> _Your goal_
Quote the Council Rock text word for word, starting with "Council Rock is" and going on through "for a year.".

> _Excerpt_
((

Council Rock is located on Lake Avenue, a hundred yards south of West Main Street in Oyster Bay, New York. It was a Matinecock meeting ground and the location of a sacred council fire. In 1672, George Fox, the founder of the Religious Society of Friends (Quakers), gave a sermon there during his visit to America.

==History==
George Fox was an English Dissenter and a founder of the Religious Society of Friends, commonly known as the Quakers or Friends. He rebelled against religious and political consensus by proposing an unusual and uncompromising approach to the Christian faith. He toured Britain for many years as a preacher, for which he was often persecuted by the authorities who disapproved of his beliefs. His ministry expanded and included tours of North America and the Low Countries, between which he was imprisoned for a year.

During this tour of North America, George Fox landed in Barbados on 3 October 1671 and made his way northward through Maryland, before returning to England in June 1673. It was during this time in 1672 that he visited Oyster Bay.

George Fox described his visit to Oyster Bay and Long Island in some detail in his Journal, later published after his death. An excerpt from this follows:

Then we crossed the Sound, all very wet, and much difficulty we had to get to land, the wind being strong against us. But blessed be the Lord God of heaven and earth, and of the seas and waters, all was well. We got safe to Oyster-bay, in Long-Island, the seventh of the sixth month (1672), very early in the morning, which, they say, is about two hundred miles from Rhode-Island. At Oyster-bay we had a very large meeting... From Oyster-bay, we passed about thirty miles to Flushing, where we had a very large meeting, many hundreds of people being there; some of whom came about thirty miles to it. A glorious and heavenly meeting it was (praised be the Lord God!) and the people were much satisfied.

))

> _Records_
((

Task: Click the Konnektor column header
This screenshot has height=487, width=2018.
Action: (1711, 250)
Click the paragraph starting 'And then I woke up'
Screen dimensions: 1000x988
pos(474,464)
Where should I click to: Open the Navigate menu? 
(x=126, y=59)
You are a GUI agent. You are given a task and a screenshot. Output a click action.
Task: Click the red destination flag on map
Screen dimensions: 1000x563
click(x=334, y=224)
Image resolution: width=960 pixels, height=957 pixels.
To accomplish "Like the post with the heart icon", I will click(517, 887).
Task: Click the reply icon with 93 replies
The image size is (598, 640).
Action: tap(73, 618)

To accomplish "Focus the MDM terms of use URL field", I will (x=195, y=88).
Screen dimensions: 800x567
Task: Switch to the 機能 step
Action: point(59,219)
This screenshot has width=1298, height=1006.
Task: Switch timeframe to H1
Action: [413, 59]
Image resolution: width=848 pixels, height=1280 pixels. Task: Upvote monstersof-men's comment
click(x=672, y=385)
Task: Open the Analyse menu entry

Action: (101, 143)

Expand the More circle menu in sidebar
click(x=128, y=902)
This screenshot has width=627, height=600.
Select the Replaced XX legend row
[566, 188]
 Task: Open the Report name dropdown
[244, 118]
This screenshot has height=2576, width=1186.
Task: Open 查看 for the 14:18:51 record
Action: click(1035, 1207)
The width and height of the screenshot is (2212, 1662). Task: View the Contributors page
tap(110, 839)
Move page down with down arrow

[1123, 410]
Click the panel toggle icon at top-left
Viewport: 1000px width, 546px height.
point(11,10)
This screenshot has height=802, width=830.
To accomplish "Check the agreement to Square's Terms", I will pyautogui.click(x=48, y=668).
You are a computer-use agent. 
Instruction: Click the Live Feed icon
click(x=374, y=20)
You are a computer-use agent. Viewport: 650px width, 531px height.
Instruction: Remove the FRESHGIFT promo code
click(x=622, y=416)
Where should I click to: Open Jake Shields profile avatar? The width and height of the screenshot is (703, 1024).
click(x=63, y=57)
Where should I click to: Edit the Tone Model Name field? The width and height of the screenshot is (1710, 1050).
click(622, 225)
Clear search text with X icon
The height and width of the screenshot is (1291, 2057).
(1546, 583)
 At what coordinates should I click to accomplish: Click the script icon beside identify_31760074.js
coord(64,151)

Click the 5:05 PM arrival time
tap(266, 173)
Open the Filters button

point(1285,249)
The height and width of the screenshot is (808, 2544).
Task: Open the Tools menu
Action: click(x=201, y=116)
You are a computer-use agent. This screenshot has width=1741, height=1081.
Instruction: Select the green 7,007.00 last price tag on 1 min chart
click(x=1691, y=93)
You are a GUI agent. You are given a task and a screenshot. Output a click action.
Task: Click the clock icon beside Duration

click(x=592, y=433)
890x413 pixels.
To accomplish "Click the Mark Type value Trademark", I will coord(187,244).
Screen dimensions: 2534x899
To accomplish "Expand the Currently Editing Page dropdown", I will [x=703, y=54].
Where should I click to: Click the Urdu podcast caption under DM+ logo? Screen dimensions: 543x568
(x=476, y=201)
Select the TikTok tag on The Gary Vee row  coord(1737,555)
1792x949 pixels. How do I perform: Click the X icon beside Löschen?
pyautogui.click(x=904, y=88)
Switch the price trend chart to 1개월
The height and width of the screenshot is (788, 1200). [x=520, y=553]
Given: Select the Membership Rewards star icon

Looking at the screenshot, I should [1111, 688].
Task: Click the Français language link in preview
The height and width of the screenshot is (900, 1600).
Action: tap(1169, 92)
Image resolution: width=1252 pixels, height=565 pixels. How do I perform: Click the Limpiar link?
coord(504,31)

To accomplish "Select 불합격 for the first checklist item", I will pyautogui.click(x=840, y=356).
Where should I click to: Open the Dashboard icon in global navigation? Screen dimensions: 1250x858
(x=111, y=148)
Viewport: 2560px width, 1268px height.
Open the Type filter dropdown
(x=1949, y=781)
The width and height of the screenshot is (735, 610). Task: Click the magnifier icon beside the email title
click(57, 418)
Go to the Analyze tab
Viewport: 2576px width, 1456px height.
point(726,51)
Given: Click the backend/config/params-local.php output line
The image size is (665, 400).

))

> _Answer below_
Council Rock is located on Lake Avenue, a hundred yards south of West Main Street in Oyster Bay, New York. It was a Matinecock meeting ground and the location of a sacred council fire. In 1672, George Fox, the founder of the Religious Society of Friends (Quakers), gave a sermon there during his visit to America.

==History==
George Fox was an English Dissenter and a founder of the Religious Society of Friends, commonly known as the Quakers or Friends. He rebelled against religious and political consensus by proposing an unusual and uncompromising approach to the Christian faith. He toured Britain for many years as a preacher, for which he was often persecuted by the authorities who disapproved of his beliefs. His ministry expanded and included tours of North America and the Low Countries, between which he was imprisoned for a year.